AbstractFibromyalgia is a debilitating widespread chronic pain syndrome that occurs in 2-4% of the population. The prevailing view that fibromyalgia results from central nervous system dysfunction has recently been challenged with data showing changes in peripheral nervous system activity. Using a mouse model of chronic widespread pain through hyperalgesic priming of muscle, we show that neutrophils invade sensory ganglia and confer mechanical hypersensitivity on recipient mice, whilst adoptive transfer of immunoglobulin, serum, lymphocytes or monocytes have no effect on pain behaviour. Neutrophil depletion abolishes the establishment of chronic widespread pain in mice. Neutrophils from patients with fibromyalgia also confer pain on mice. A link between neutrophil derived mediators and peripheral nerve sensitisation is already established.
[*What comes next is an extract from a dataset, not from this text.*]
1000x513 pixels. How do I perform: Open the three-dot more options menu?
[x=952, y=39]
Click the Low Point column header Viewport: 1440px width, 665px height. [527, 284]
These observations suggest new approaches for targeting fibromyalgia pain through an understanding of the mechanisms that cause altered neutrophil activity and interactions with sensory neurons.Significance statementWe used a back-translational model in mice to demonstrate the pro-nociceptive role of neutrophils in fibromyalgia. Adoptive transfer of neutrophils from mice with chronic widespread pain or from patients with fibromyalgia can confer mechanical pain to recipient naïve mice, sensitise evoked action potential firing of spinal cord neurons and produce phenotypic changes in cell surface expression of neutrophil proteins that cause infiltration of neutrophils into dorsal root ganglia. These data provide the framework for an immunological basis of chronic widespread pain in fibromyalgia mediated by polymorphonuclear granulocytes.